Juha Pekka Matias Laakkonen
See Through Golden Eye
9 February – 31 March 2019
Opening 7pm, on Friday, 8 February 2019
From 9 February until 31 March 2019, Kunstverein München presents See Through Golden Eye — an exhibition by Juha Pekka Matias Laakkonen in the Schaufenster am Hofgarten.
Juha Pekka Matias Laakkonen’s practice often involves the transformation of natural materials he seeks out and encounters: pine resin, melted on a fire of dried moose feces; hemp rope, measuring the distance between the exhibition space and the artist’s home, crocheted into a doormat; a tree, grafted onto another tree, surpassing the height of all neighboring trees; reindeer hide, fashioned into boots for undertaking the 5.3 million steps between Yakutsk and Helsinki. It always involves time.
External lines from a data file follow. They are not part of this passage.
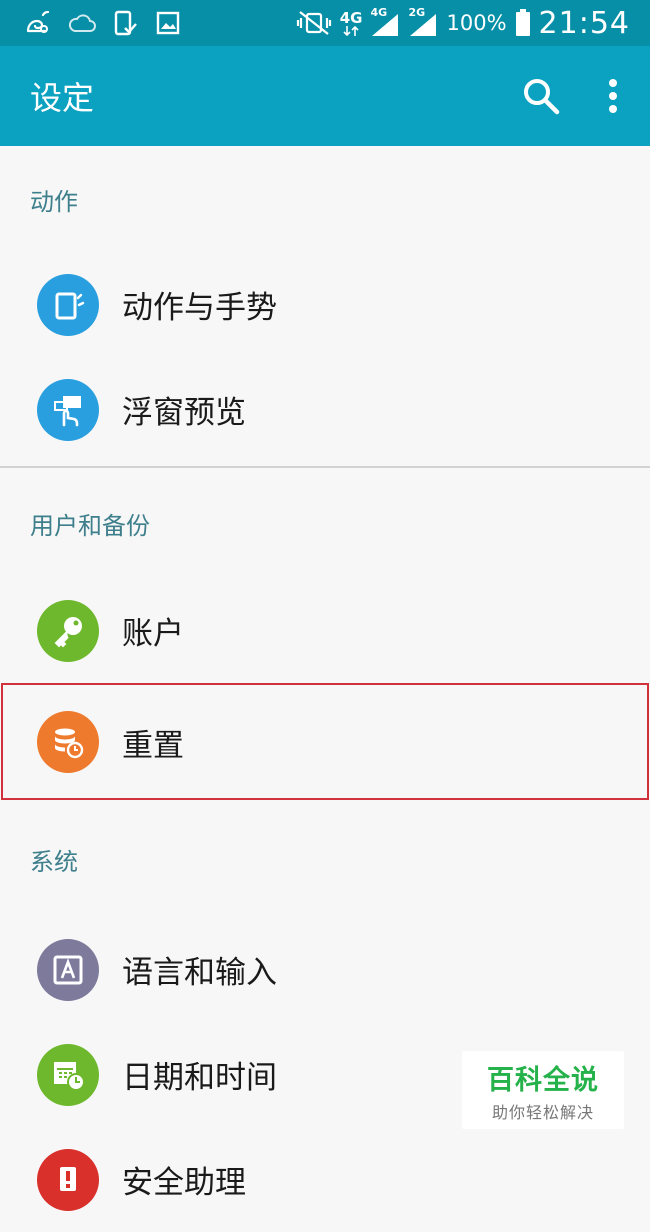 The image size is (650, 1232). I want to click on section-header-system: 系统, so click(54, 862).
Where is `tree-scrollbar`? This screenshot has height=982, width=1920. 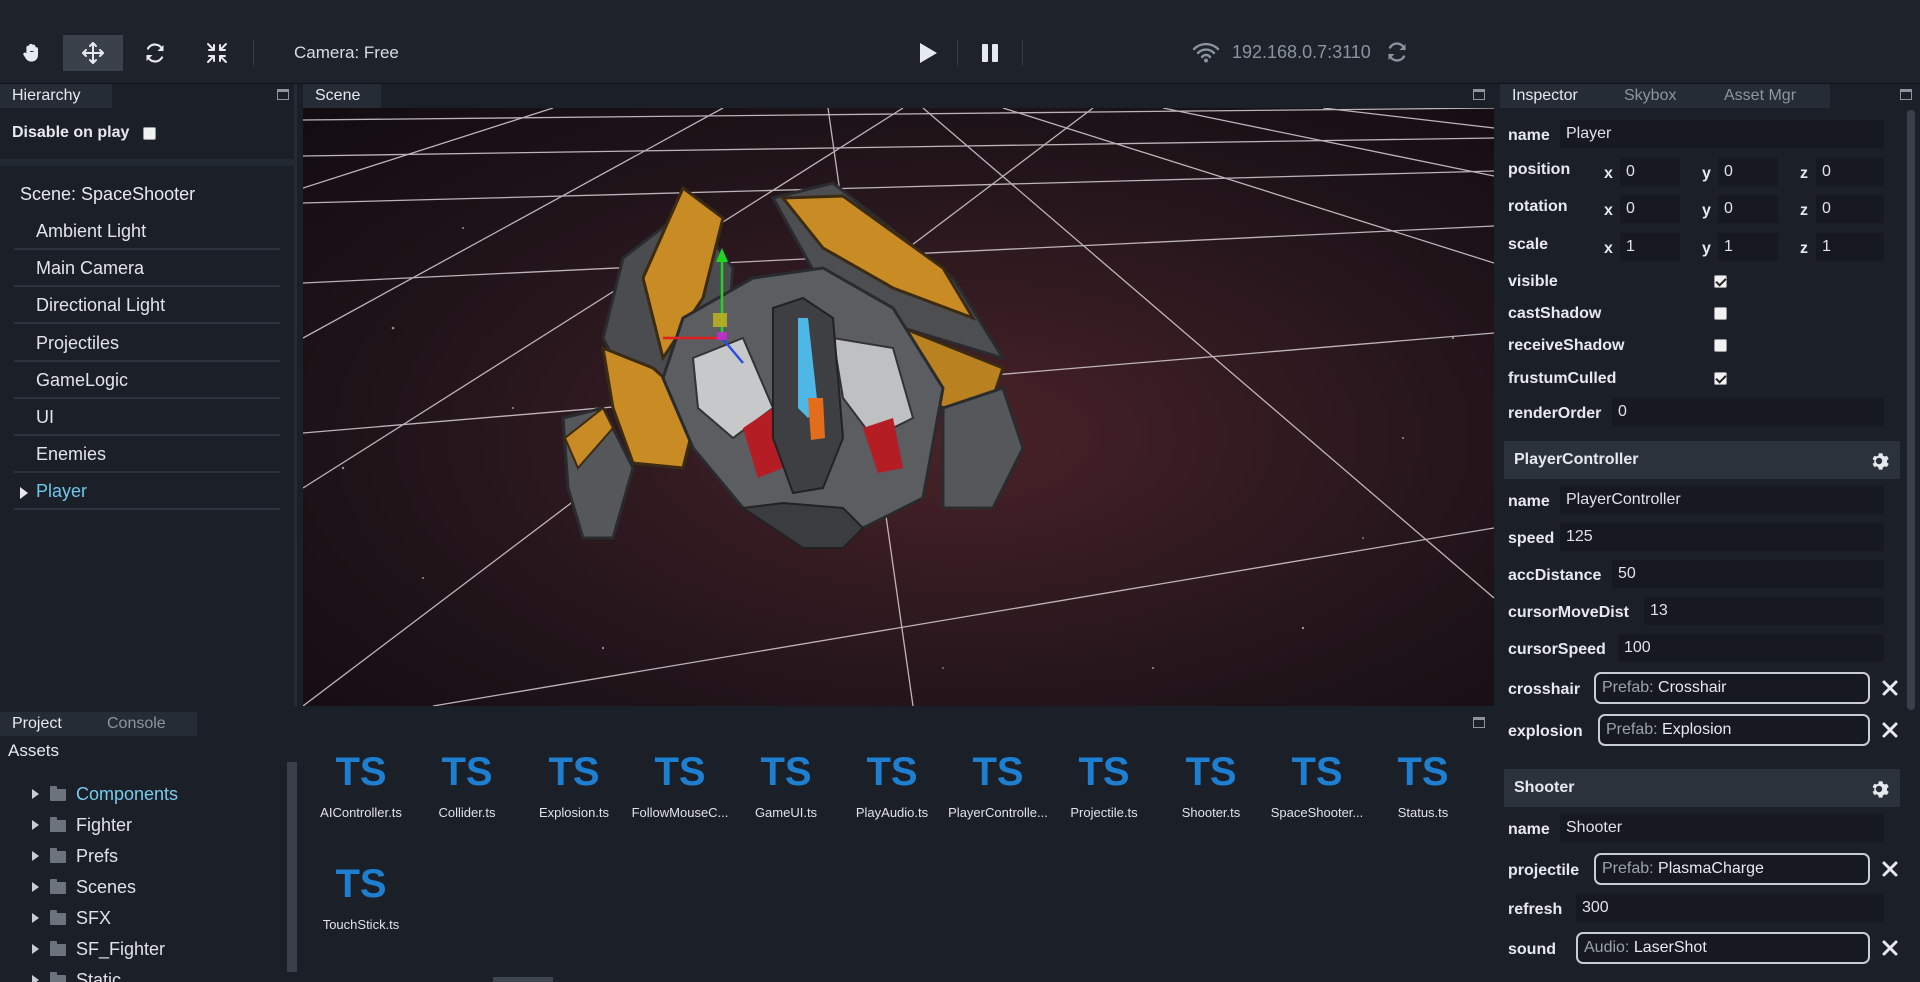
tree-scrollbar is located at coordinates (292, 867).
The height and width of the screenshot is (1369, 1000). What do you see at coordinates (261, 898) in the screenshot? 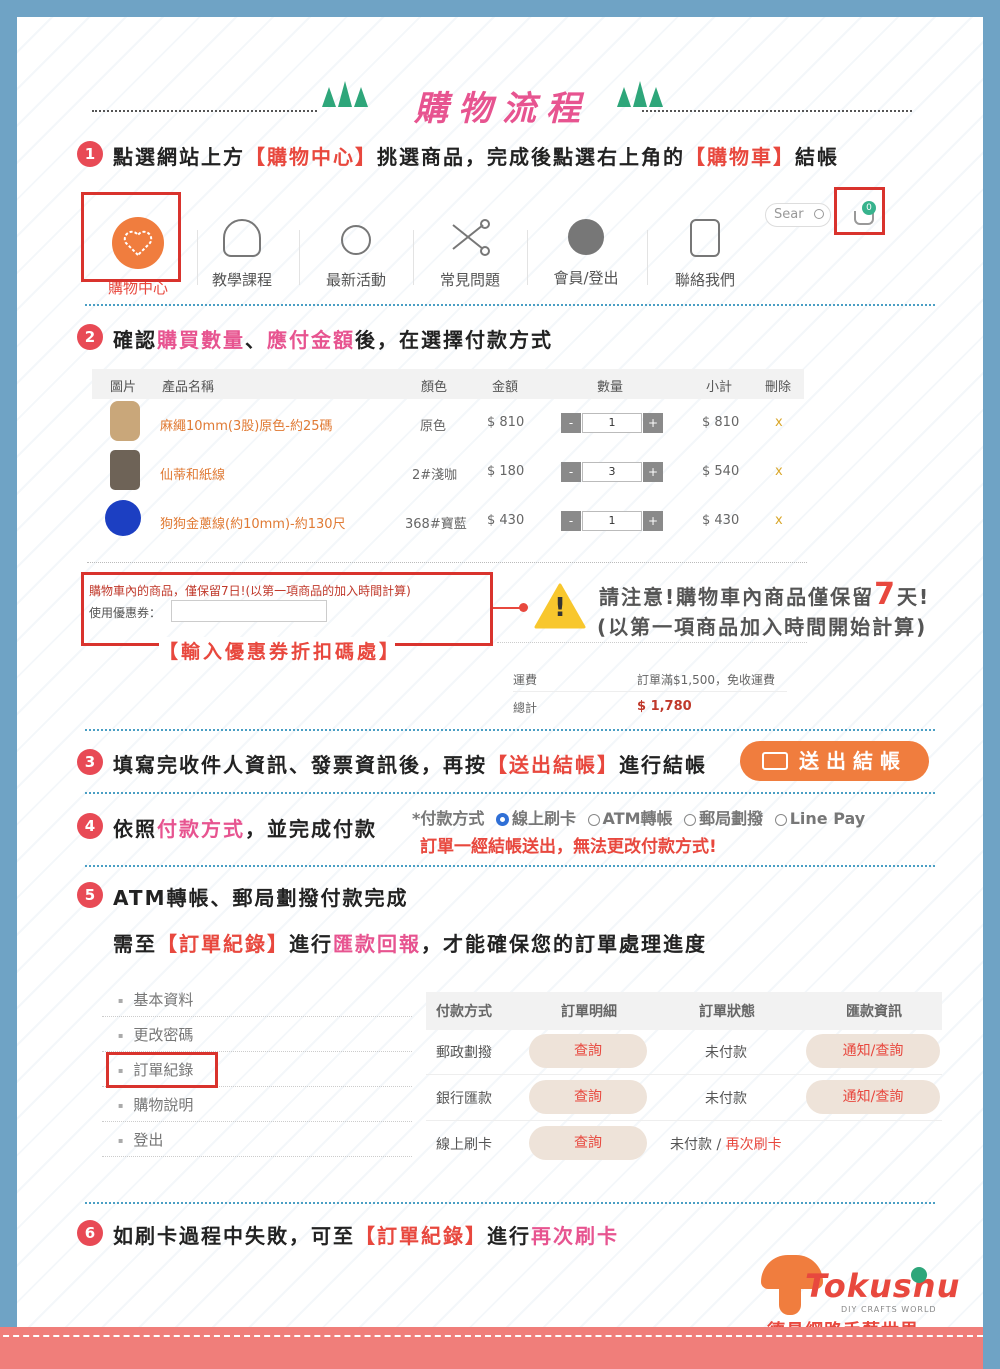
I see `step-5-title: ATM轉帳、郵局劃撥付款完成` at bounding box center [261, 898].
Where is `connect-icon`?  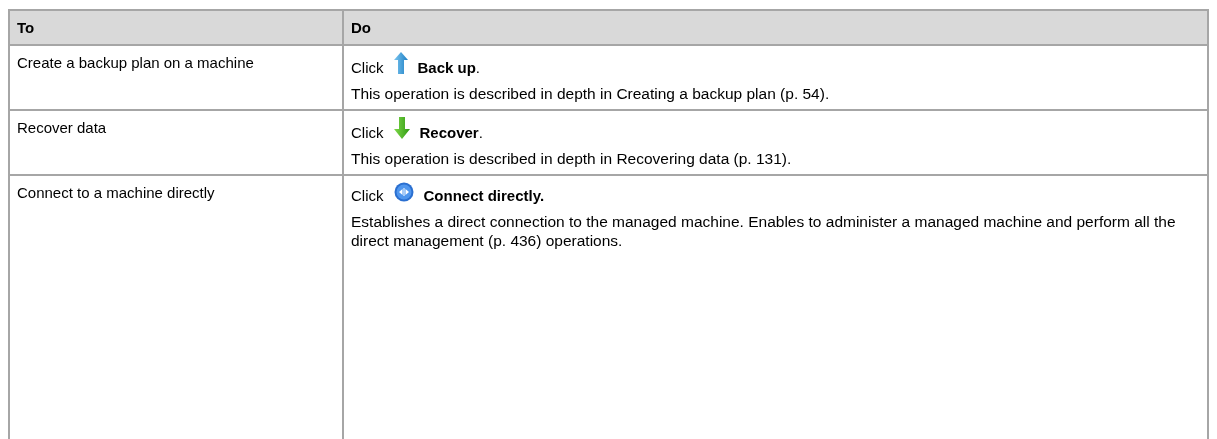
connect-icon is located at coordinates (404, 192).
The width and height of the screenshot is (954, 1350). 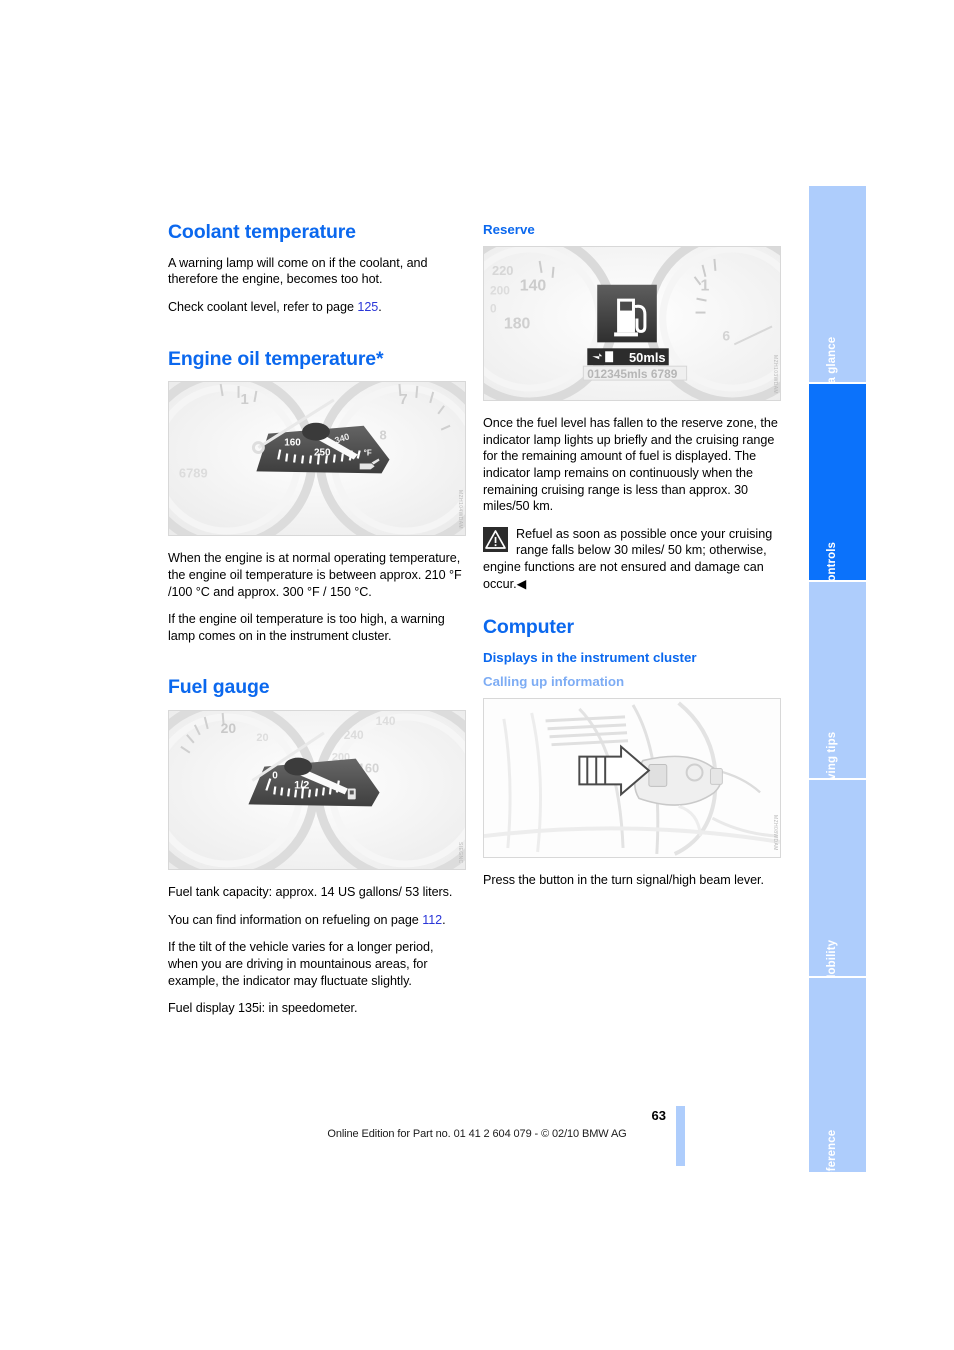 What do you see at coordinates (554, 682) in the screenshot?
I see `heading-calling-up-information: Calling up information` at bounding box center [554, 682].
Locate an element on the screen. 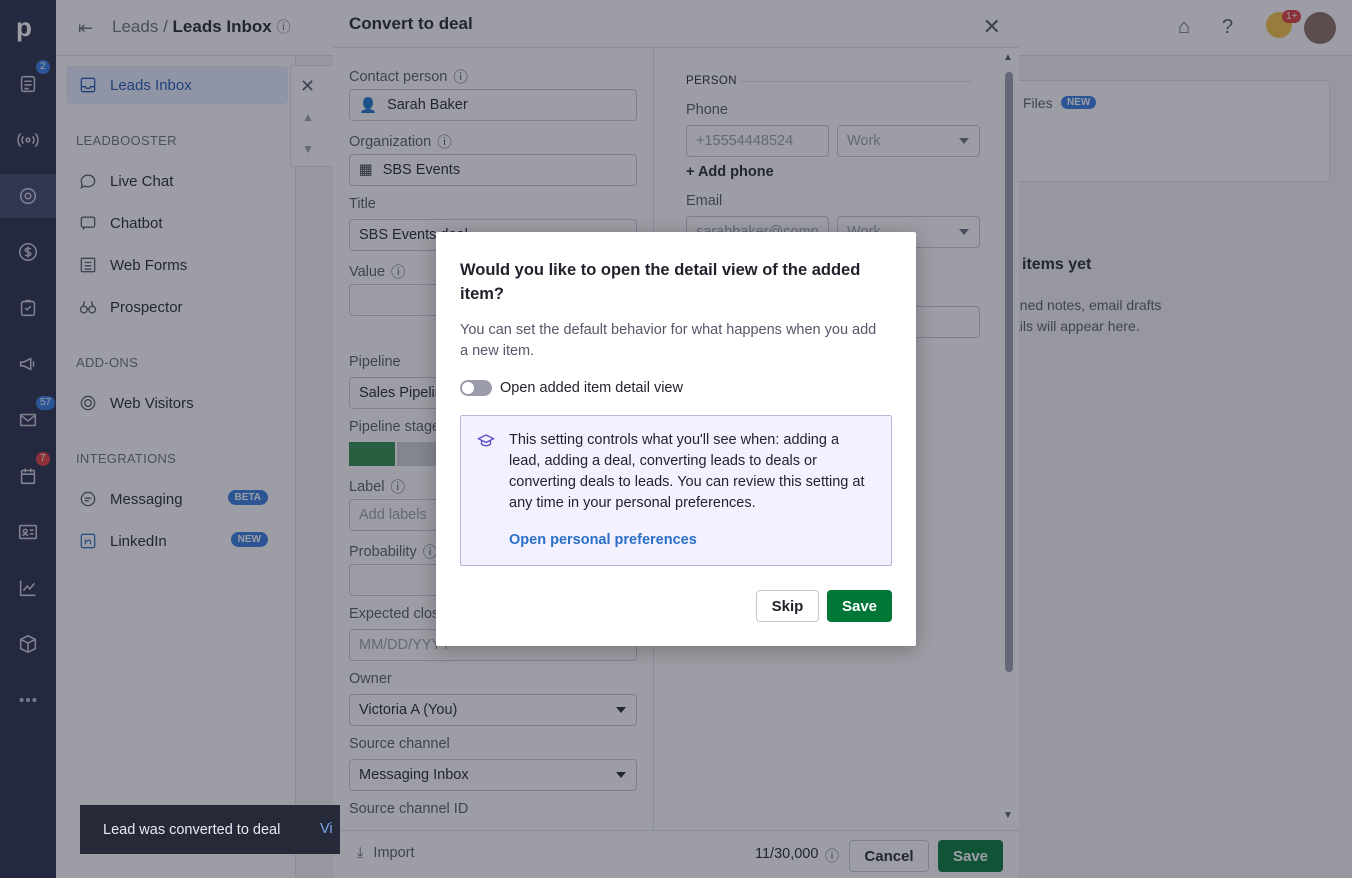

For his exhibition in the Schaufenster, the artist scavenged for a recently-deceased bird he could meticulously deconstruct and reconstruct. Fortuitously, he found a ‘Goldeneye’, which in Finnish mythology, is said to have laid the egg that created the world. He took this sea duck and abstracted it, piece by piece, down to its constituent elements. Once treated, with the bird’s sinew and other perishable matter removed, the remains were spare. This aesthetically and structurally impacted its newly appointed corporality, albeit faithfully reconstructed. This also resulted in the immobilization of certain parts of the skeletal armature. To hold the head and neck together, for example, the artist ran strings through tiny holes already existing in the bones.
Those limitations and exigencies led the artist towards another way of reanimating the bird. During his searches, he reclaimed a piece of driftwood, which was then split and carved into two stilts. This provided the bird with extended legs, thereby conflating its past migrations with the ebb and flow of the sea. Meanwhile, he threaded the aforementioned holes with additional string, leading upwards to a control bar (a device puppeteers sometimes refer to, fittingly for this bird, as an ‘Airplane’). The result is a rather uncanny marionette – an amalgam at once organic and artificial. Placed behind the glass of the Schaufenster, the artist’s complex synthesis resonates further with the Hofgarten’s own highly constructed reorganization of nature.